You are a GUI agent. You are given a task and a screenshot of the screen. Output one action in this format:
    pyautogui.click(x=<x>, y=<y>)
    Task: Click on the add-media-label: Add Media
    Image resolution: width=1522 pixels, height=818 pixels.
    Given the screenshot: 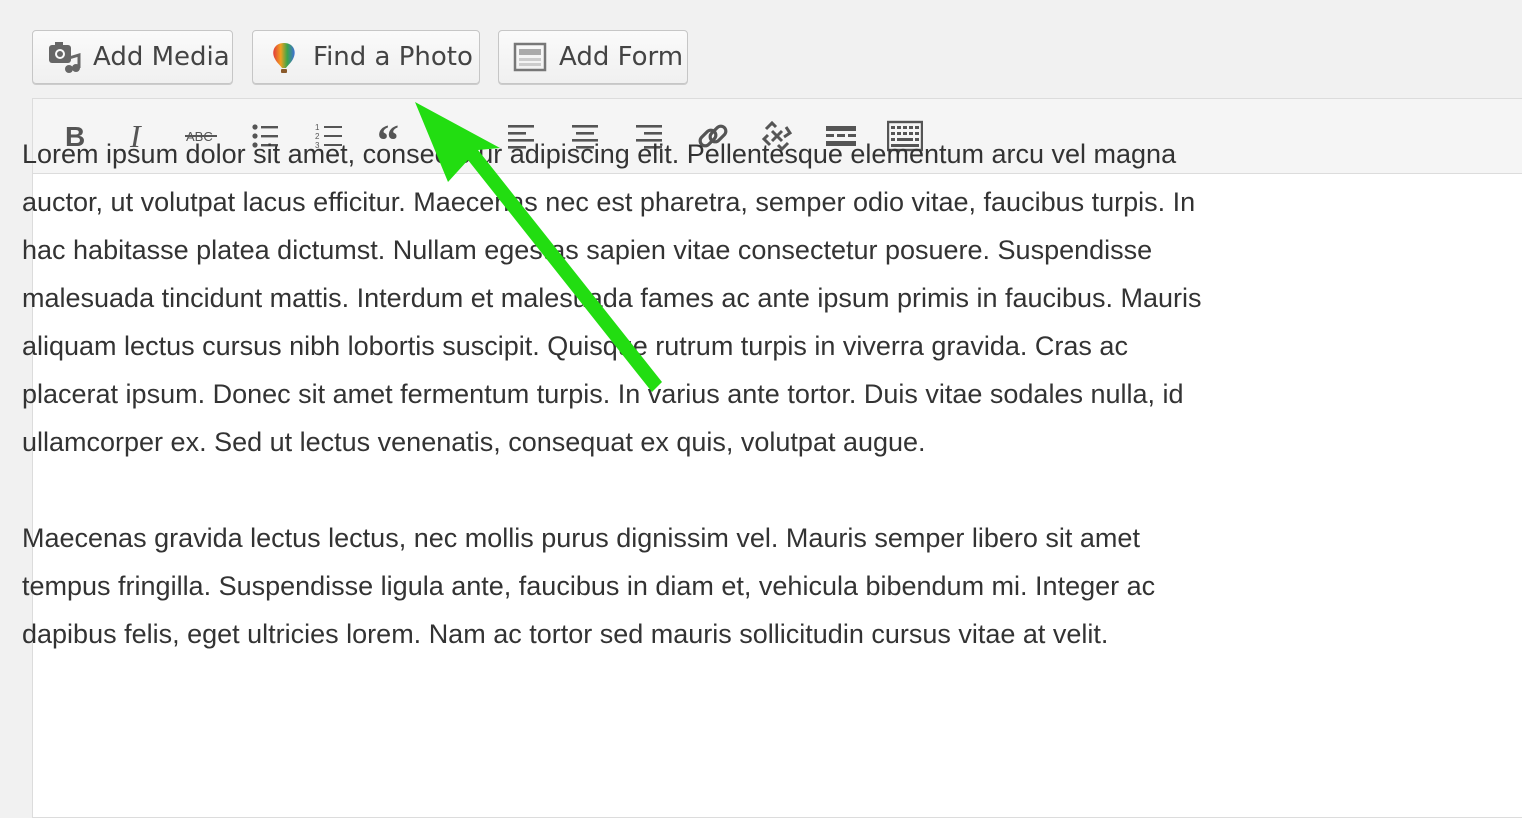 What is the action you would take?
    pyautogui.click(x=162, y=57)
    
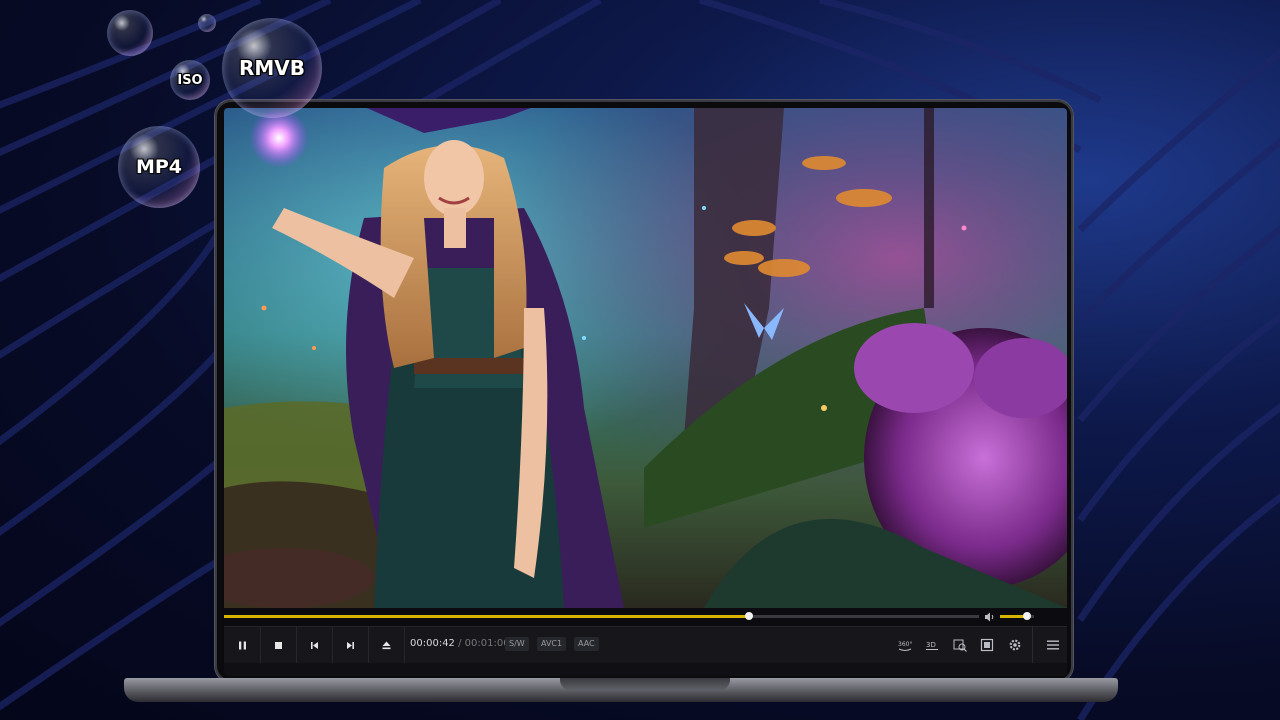  I want to click on 3d-icon: 3D, so click(932, 646).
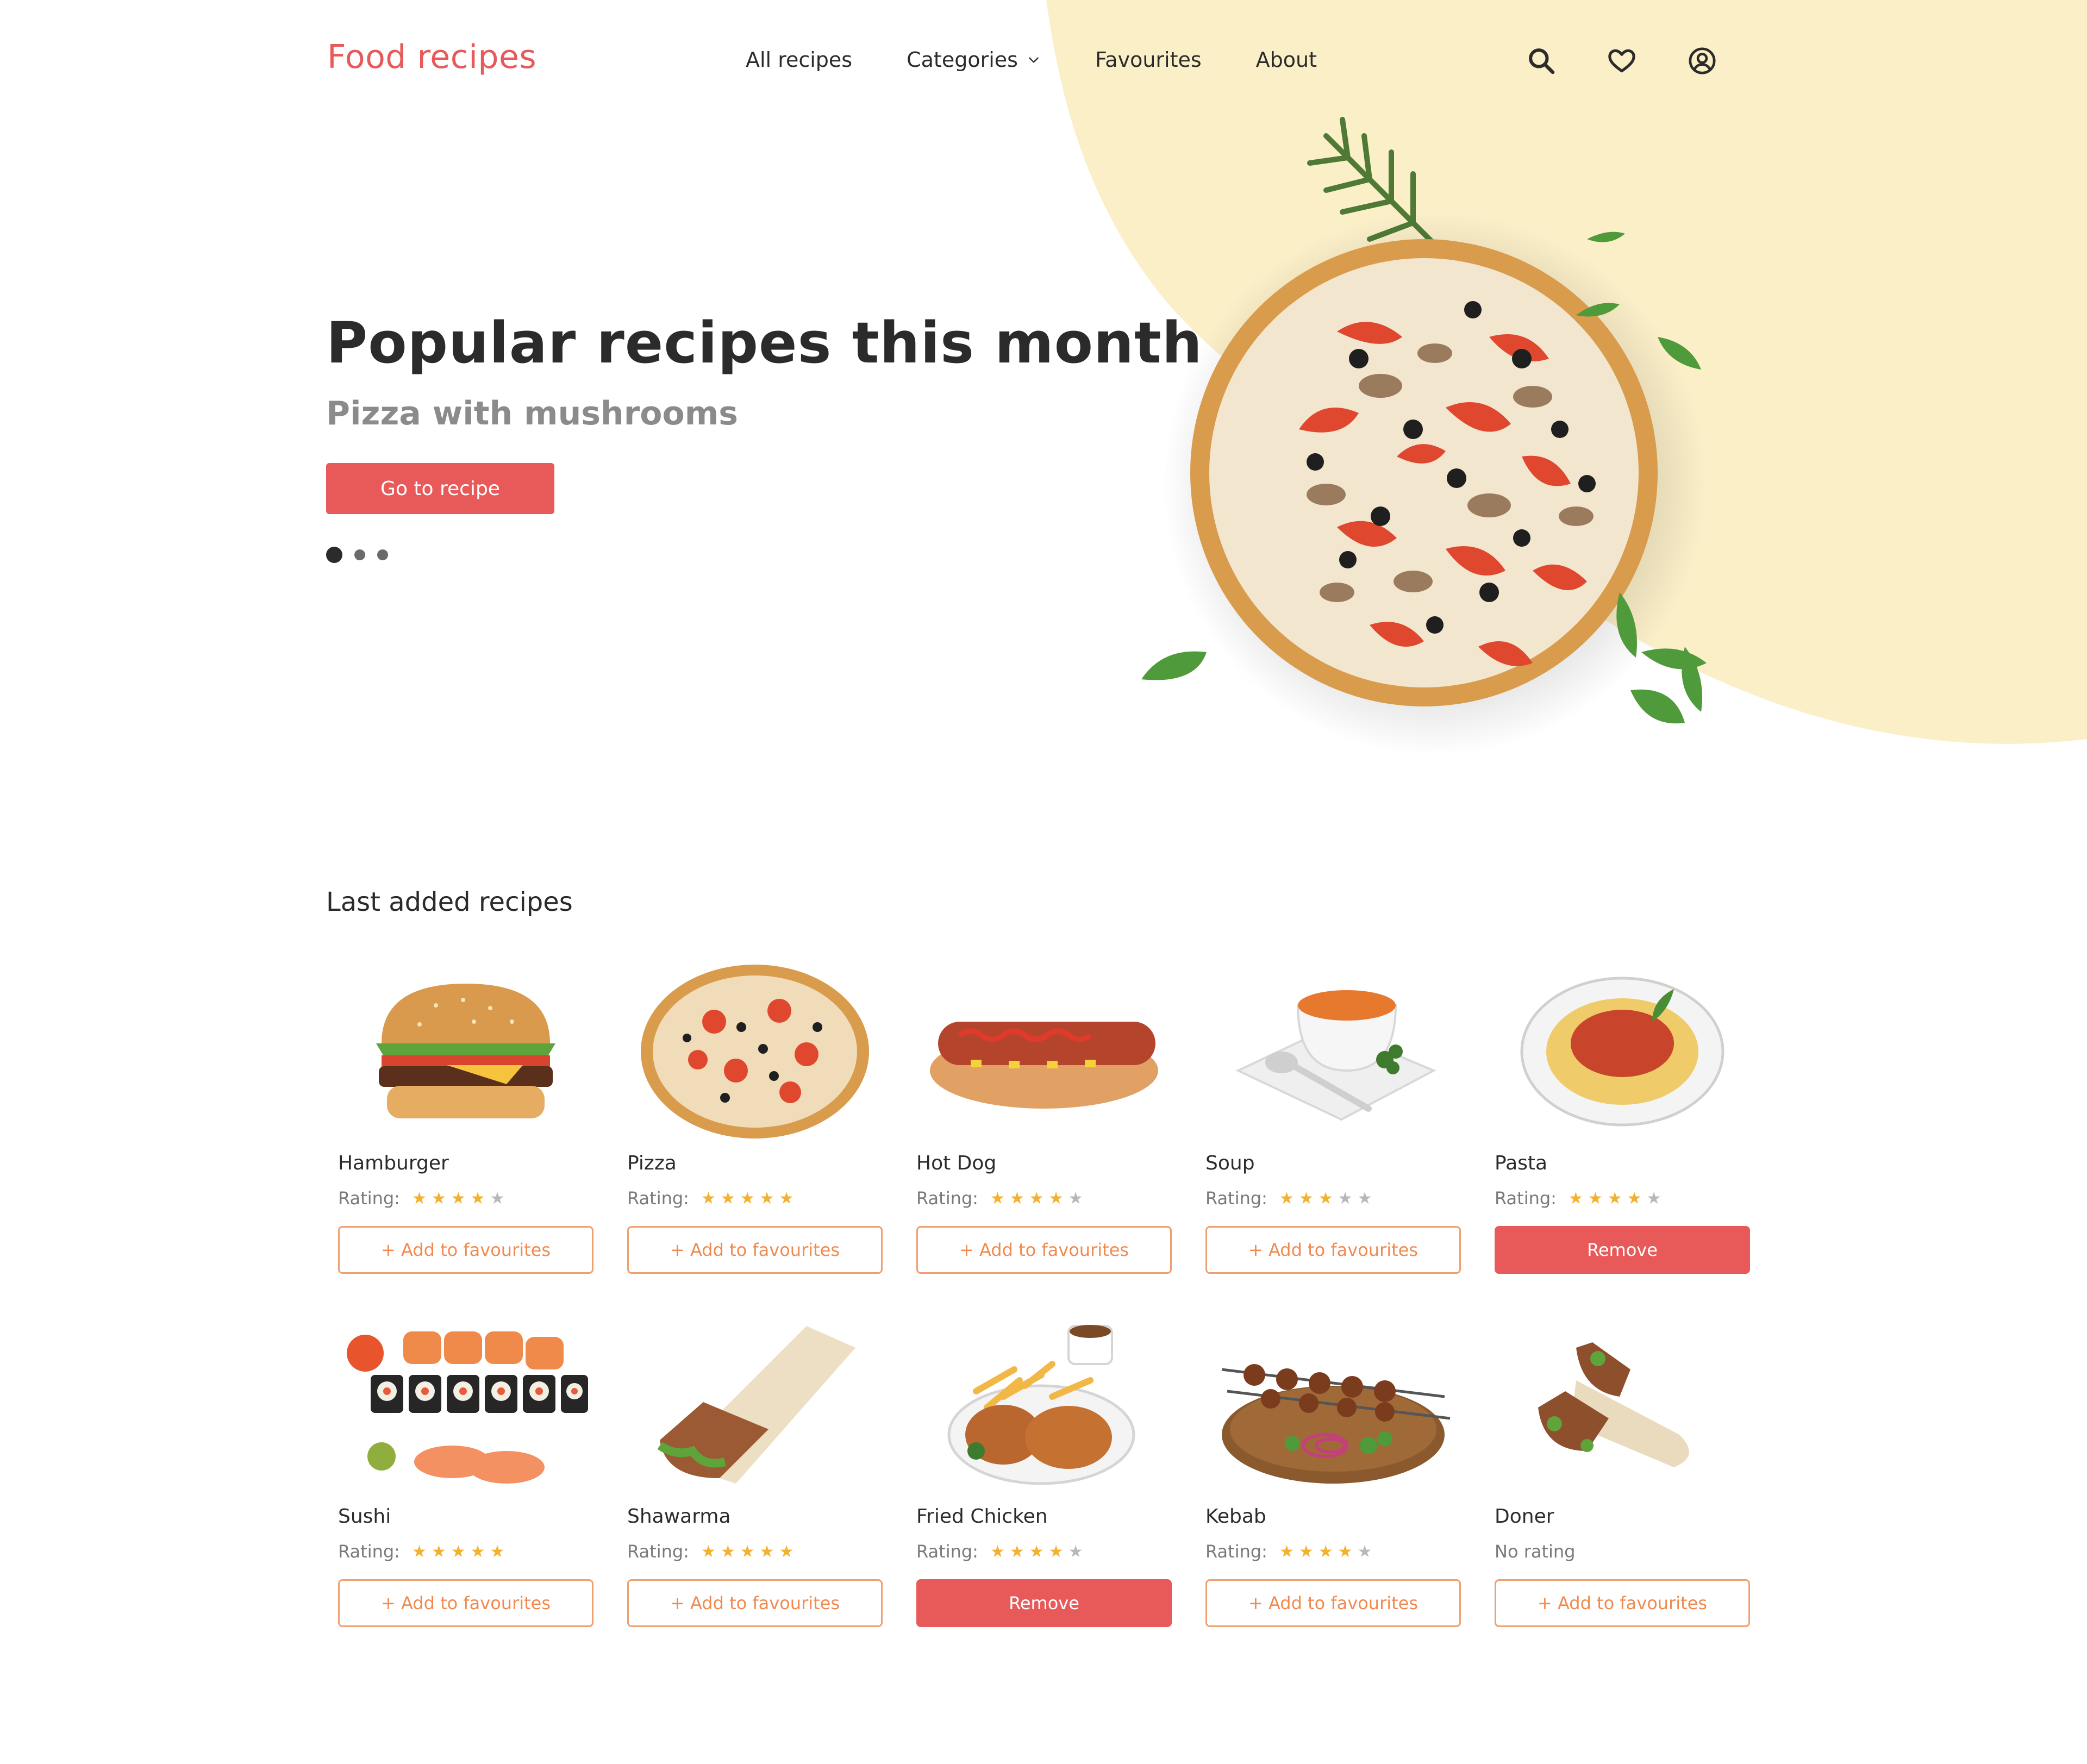 This screenshot has width=2087, height=1764. I want to click on recipe-name: Shawarma, so click(679, 1516).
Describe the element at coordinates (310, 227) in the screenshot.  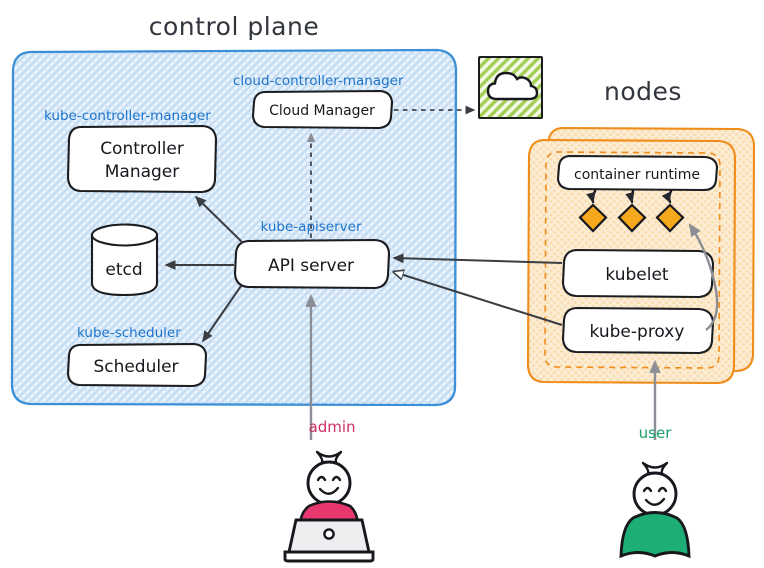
■ ■ ■ ■ ■
TO DO:
Reproduce the data word for word, from its first line through the line containing "Image resolution: width=1522".

RESPONSE TO THIS TASK:
You are a GUI agent. You are given a task and a screenshot of the screen. Output one action in this format:
    pyautogui.click(x=<x>, y=<y>)
    Task: Click on the add-media-label: Add Media
    Image resolution: width=1522 pixels, height=818 pixels.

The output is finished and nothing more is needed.